Dataset entries
-*-*-

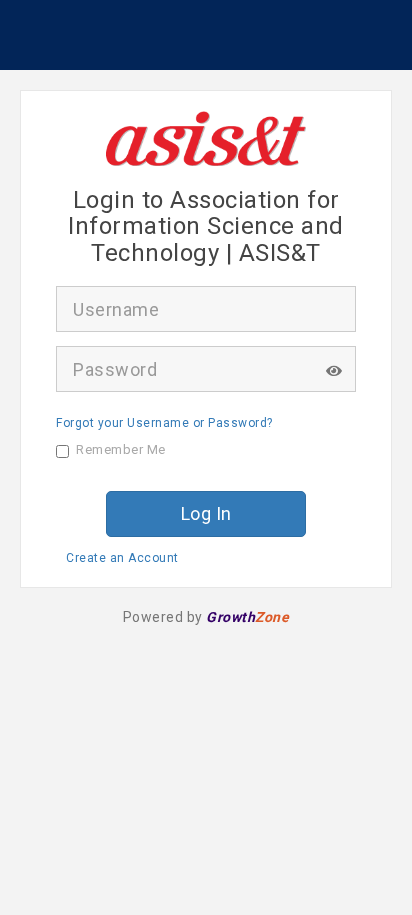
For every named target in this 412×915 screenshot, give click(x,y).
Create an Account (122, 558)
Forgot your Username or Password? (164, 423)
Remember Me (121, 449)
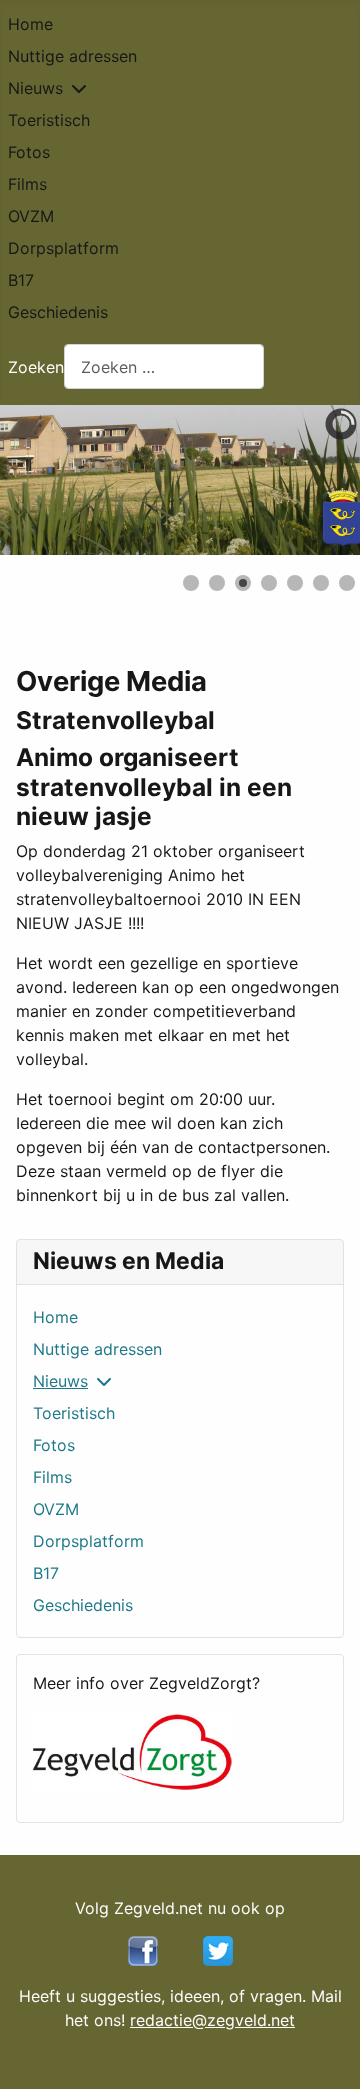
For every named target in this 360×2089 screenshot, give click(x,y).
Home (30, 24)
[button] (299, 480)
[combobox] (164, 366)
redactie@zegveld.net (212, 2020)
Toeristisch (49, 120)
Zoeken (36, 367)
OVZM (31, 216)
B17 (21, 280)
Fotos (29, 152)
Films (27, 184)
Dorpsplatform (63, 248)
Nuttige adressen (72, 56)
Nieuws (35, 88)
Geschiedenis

-*-*-

#### GOAL OF THE EXERCISE:
Omit all pictures and write out, exactly, only the lines from the line containing "Remember Me (121, 449)" through the last line of the entries above.

#### RESULT OF THE EXERCISE:
Remember Me (121, 449)
For every named target in this 360×2089 screenshot, give click(x,y).
Home (30, 24)
[button] (299, 480)
[combobox] (164, 366)
redactie@zegveld.net (212, 2020)
Toeristisch (49, 120)
Zoeken (36, 367)
OVZM (31, 216)
B17 (21, 280)
Fotos (29, 152)
Films (27, 184)
Dorpsplatform (63, 248)
Nuttige adressen (72, 56)
Nieuws (35, 88)
Geschiedenis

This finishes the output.